[Personal Memoirs Of A Residence Of Thirty Years With The Indian Tribes On The American Frontiers by Henry Rowe Schoolcraft]@TWC D-Link bookPersonal Memoirs Of A Residence Of Thirty Years With The Indian Tribes On The American Frontiers CHAPTER IX 8/13
It might be 168 or 170 years since the French first landed at this point.
It was just 59 since the British power had supervened, and 39 since the American right had been acknowledged by the sagacity of Dr.

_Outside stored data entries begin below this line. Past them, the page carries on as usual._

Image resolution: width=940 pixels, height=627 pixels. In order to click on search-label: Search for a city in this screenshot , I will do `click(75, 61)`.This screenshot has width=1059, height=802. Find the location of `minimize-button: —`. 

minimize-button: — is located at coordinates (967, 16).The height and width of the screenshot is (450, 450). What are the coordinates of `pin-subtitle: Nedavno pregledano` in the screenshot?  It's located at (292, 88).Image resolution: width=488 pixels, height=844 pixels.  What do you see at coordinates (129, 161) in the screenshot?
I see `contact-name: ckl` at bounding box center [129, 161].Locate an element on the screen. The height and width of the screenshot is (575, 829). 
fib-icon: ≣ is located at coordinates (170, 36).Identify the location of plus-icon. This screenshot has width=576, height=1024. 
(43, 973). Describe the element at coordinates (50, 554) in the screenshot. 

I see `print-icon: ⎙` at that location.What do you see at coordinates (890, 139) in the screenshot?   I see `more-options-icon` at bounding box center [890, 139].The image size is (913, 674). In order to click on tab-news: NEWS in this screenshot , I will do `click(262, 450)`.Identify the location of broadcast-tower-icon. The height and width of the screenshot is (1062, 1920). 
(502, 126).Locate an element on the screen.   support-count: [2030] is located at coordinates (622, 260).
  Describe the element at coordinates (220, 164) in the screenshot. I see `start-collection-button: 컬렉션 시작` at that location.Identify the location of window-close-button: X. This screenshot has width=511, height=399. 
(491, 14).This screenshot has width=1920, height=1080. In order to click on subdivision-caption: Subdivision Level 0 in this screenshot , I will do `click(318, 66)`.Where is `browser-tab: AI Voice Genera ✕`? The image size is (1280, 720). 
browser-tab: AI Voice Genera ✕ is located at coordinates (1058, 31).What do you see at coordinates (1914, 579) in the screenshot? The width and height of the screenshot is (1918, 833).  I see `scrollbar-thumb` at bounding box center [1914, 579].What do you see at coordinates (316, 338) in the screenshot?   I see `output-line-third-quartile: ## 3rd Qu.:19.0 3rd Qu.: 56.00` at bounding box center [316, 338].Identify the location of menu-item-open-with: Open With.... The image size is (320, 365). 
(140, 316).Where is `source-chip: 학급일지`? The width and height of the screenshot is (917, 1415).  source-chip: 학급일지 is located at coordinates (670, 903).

Franklin's treaty of 1783.
But to the Indian, who stood in a contemplative and stoic attitude, wrapped in his fine blanket of broadcloth, viewing the spectacle, it must have been equally striking, and indicative that his reign in the North-West, that old hive of Indian hostility, was done.
And, had he been a man of letters, he might have inscribed, with equal truth, as it was done for the ancient Persian monarch, "MENE, MENE, TEKEL." To most persons on board, our voyage up these wide straits, after entering them at Point de Tour, had, in point of indefiniteness, been something like searching after the locality of the north pole.
We wound about among groups of islands and through passages which looked so perfectly in the state of nature that, but for a few ruinous stone chimneys on St.Joseph's, it could not be told that the foot of man had ever trod the shores.